Any signs of a renewed escalation in the conflict could wipe out gains and shift markets back into risk-off mode, he added.
Regina Capital Development Corp. Head of Sales Luis A. Limlingan likewise said that the Philippine market will take its cue from “any developments from the two-week ceasefire negotiations.”
Asian share markets were in a sober mood on Thursday as cracks quickly began to appear in the fragile Gulf truce, nudging oil prices back up and reminding investors the inflationary fallout would last a long time yet, Reuters reported.
Crucially, there was scant sign that the Strait of Hormuz was open in any meaningful way, with Iran flexing its control over the vital oil artery and demanding tolls for safe passage.
President Donald J. Trump took to social media to declare US forces would remain in the Gulf until a deal was reached and complied with, otherwise the shooting would begin again. Meanwhile, Israel carried out its heaviest strikes on Lebanon since its conflict with Iran-backed Hezbollah militia began last month, killing more than 250 people on Wednesday.
As a result, prices for US crude futures bounced 3.1% to $97.33 a barrel and Brent rose 2.1% to $96.86.
At midday, Japan’s Nikkei dithered either side of flat, after jumping 5.4% the previous session.

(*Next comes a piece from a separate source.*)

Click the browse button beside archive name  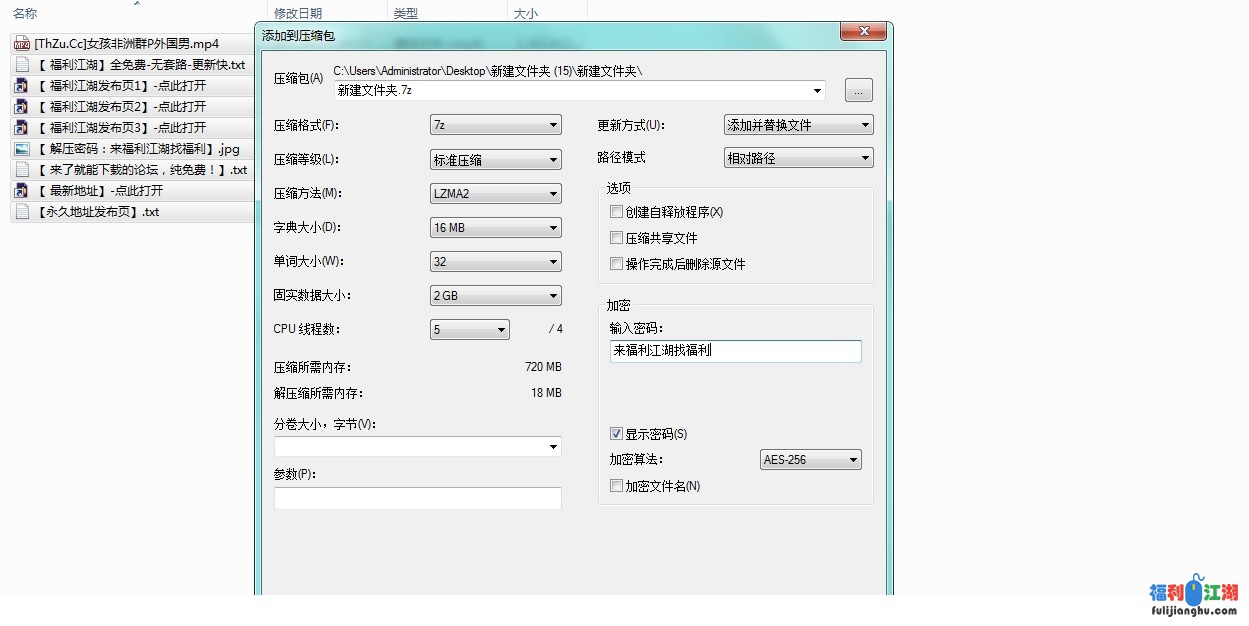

South Korea dipped 0.4%, following a leap of 6.8%.
Chinese blue chips slipped 0.6%, while MSCI’s broadest index of Asia-Pacific shares outside Japan eased 0.7%.
On Wall Street, S&P 500 futures and Nasdaq futures were both off 0.2% as Wednesday’s surge petered out.
For a mixed Europe, EUROSTOXX 50 futures eased 0.1%, while DAX futures fell 0.5% and FTSE futures rose 0.4%.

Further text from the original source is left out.